All those simple changes, simple carbohydrates like bread and sugar, pasta, potatoes, and things that are complex carbohydrates can help you. Focus on changing your habits and doing sports, but when I say a sport, I don’t want you to run New York Marathon a day, I just want you to wear some comfortable shoes and do half an hour 3 times a week walk along those small changes in your habits are helping you to get pregnant. Sometimes some patients focus on trying to lose weight, and in the end, it’s all stress in these old currents that their body makes it even harder for them to get pregnant.
Indeed, there are many environments very exposed to a lot of things, for example, dentists are exposed to radiation and X-rays, and there are some chemical things they use as well. We need to understand that the toxins are not just in your work, stress, long shifts and things like that, those are all very important as well.

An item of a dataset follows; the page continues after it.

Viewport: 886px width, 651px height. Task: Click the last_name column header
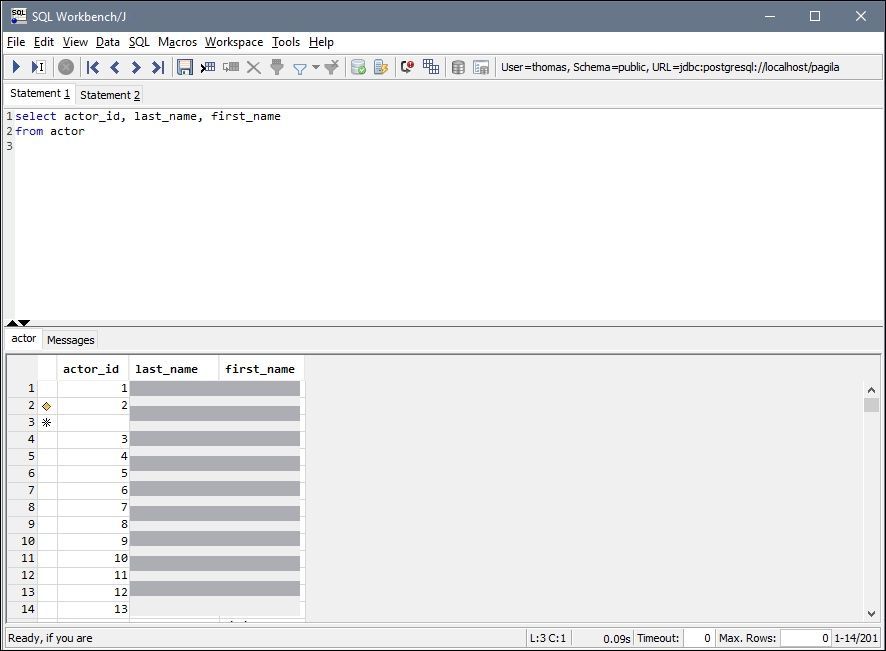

We must say that the transfer is not a very complicated procedure itself, but doing it right demands certain expertise on that, that’s been proven. If you see the studies, a doctor who has 5 years of experience performing the transfer is more likely to produce a pregnancy than one who is just starting. That’s the fact and it’s not just the experience of the doctor, but also the clinic’s experience. The clinic that performs 600 transfers a year is going to be much better than a clinic that performs 100 transfers, how you do it, how you proceed and how you know the anatomy, how you get in the lining and put the embryo back is also very important.
There are a lot of things to talk about, you are considered as a repeated implantation failure case for sure. Provera is not my kind of medication and I’d use subcutaneous intramuscular injection, for example, Lupron or something like that. I would do some testing regarding immunology, and antibodies to rule out the causes of repeated abortion as well before going ahead with the next transfer. You should do it, especially that you don’t have more embryos left.
You just need to be taken care of, before the egg retrieval, we just need to make sure what type of medication you’ll need. Whether you should get Clexane, Heparin or whatever and stop it before the egg retrieval at the right moment. People with Thrombosis can get hip replacements, and have difficult operations, how are we going to tell a woman who has Thrombosis that she’s not going to be a mother, she just needs to be well taken care of.